I should point out here, if nobody has already; Nvidia's GPU designs are extremely complicated compared to what AMD and Apple ship. The "standard" is to ship a PCIe card with display handling drivers and some streaming multiprocessor hardware to process your framebuffers. Nvidia goes even further by adding additional accelerators (ALUs by way of CUDA core and tensor cores), onboard RTOS management hardware (what Nvidia calls GPU System Processor), and more complex userland drivers that very well might be able to manage atomics without any PCIe standards.

This is also one of the reasons AMD and Apple can't simply turn their ship around right now. They've both invested heavily in simplifying their GPU and removing a lot of the creature-comforts people pay Nvidia for. 10 years ago we could at least all standardize on OpenCL, but these days it's all about proprietary frameworks and throwing competitors under the bus.

kimixa 3 days ago | parent [-]

FYI AMD also has similar "accelerators", with the 9070 having separate ALU paths for wmma ("tensor") operations much like Nvidia's model - older RDNA2/3 architectures had accelerated instructions but used the "normal" shader ALUs, if a bit beefed up and tweaked to support multiple smaller data types. And CUDA cores are just what Nvidia call their normal shader cores. Pretty much every subunit on a geforce has a direct equivalent on a radeon - they might be faster/slower or more/less capable, but they're there and often at an extremely similar level of the design.

AMD also have on-die microcontrollers (multiple, actually) that do things like scheduling or pipeline management, again just like Nvidia's GSP. It's been able to schedule new work on-GPU with zero host system involvement since the original GCN, something that Nvidia advertise as "new" with them introducing their GSP (which just replaced a slightly older, slightly less capable controller rather than being /completely/ new too)

The problem is that AMD are a software follower right now - after decades of under-investment they're behind on the treadmill just trying to keep up, so when the Next Big Thing inevitably pops up they're still busy polishing off the Last Big Thing.

I've always seen AMD as a hardware company, with the "build it and they will come" approach - which seems to have worked for the big supercomputers who likely find it worth investing in their own modified stack to get that last few %, but clearly falls down selling to "mere" professionals. Nvidia, however, support the same software APIs on even the lowest end hardware, while nobody is likely running much on their laptop's 3050m in anger, it offers a super easy on-ramp for developers - and it's easy to mistake familiarity with superiority - you already know to avoid the warts so you don't get burned by them. And believe me, CUDA has plenty of warts.

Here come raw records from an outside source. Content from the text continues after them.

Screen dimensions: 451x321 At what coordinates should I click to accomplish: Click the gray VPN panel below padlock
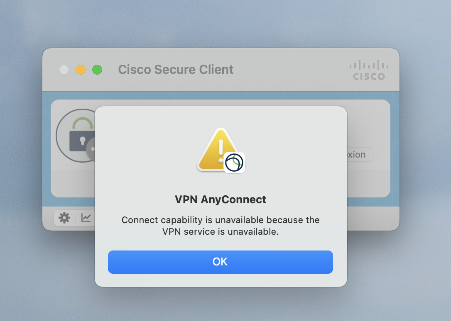tap(73, 181)
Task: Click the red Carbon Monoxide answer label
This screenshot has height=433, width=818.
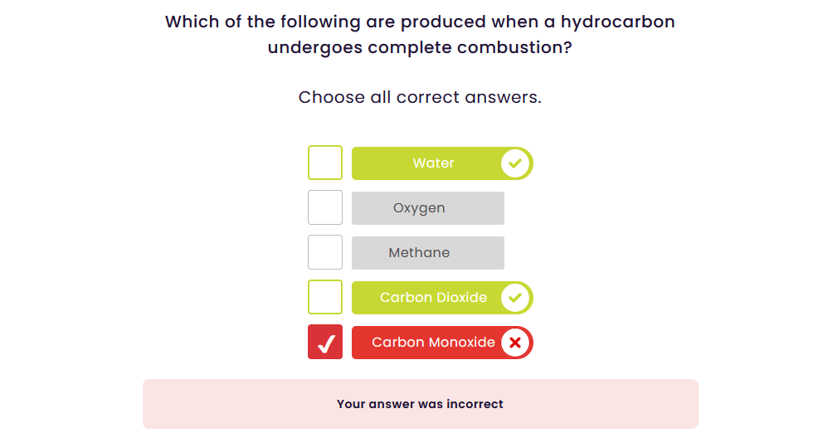Action: coord(433,343)
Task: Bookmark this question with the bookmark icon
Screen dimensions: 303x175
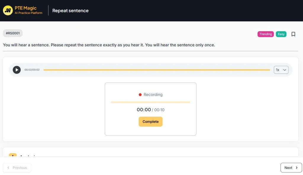Action: (x=293, y=34)
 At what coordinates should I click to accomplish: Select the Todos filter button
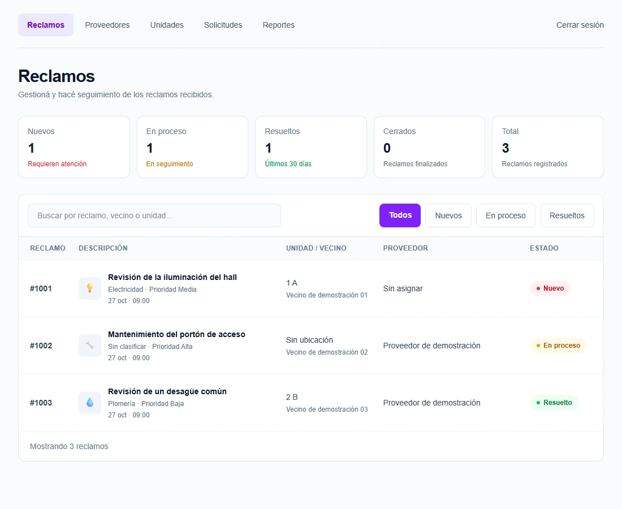pyautogui.click(x=400, y=215)
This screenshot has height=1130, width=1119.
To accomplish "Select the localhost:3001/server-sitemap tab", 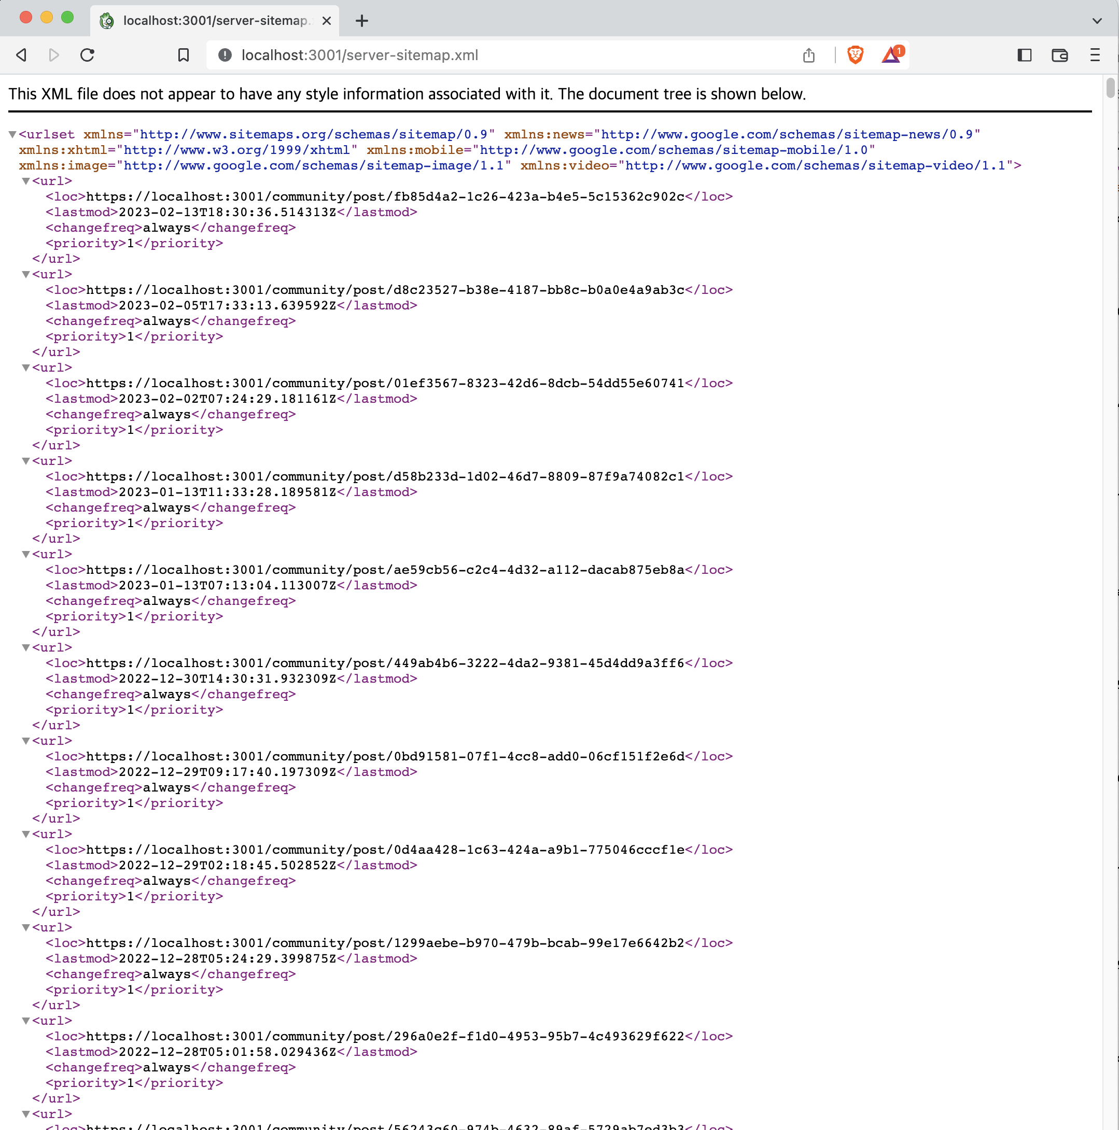I will pos(214,21).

And marketing - remember "Technical Marketing" is still marketing - and to this day lots of people believe that the marketing name for something, or branding a feature, implies anything about the underlying architecture design - go to an "enthusiast" forum and you'll easily find people claiming that because Nvidia call their accelerator a "core" means it's somehow superior/better/"more accelerated" than the direct equivalent on a competitor, or actually believe that it just doesn't support hardware video encoding as it "Doesn't Have NVENC" (again, GCN with video encoding was released before a Geforce with NVENC). Same with branding - AMD hardware can already read the display block's state and timestamp in-shader, but Everyone Knows Nvidia Introduced "Flip Metering" With Blackwell!

trod1234 3 days ago | parent | prev [-]

Its an open question they have never answered afaik.

I would speculate that their design is self-contained in hardware.

zozbot234 3 days ago | parent | prev | next [-]

AIUI, AMD documentation claims that the requirement for PCIe Atomics is due to ROCm being based on Heterogeneous System Architecture, https://en.wikipedia.org/wiki/Heterogeneous_System_Architect... which allows for a sort of "unified memory" (strictly speaking, a unified address space) across CPU and GPU RAM. Other compute API's such as CUDA, OpenCL, SYCL or Vulkan Compute don't have HSA as a strict requirement but ROCm apparently does.

pjc50 3 days ago | parent | prev [-]

So .. how's Nvidia dealing with this? Or do they benefit from motherboard manufacturers doing preferential integration testing?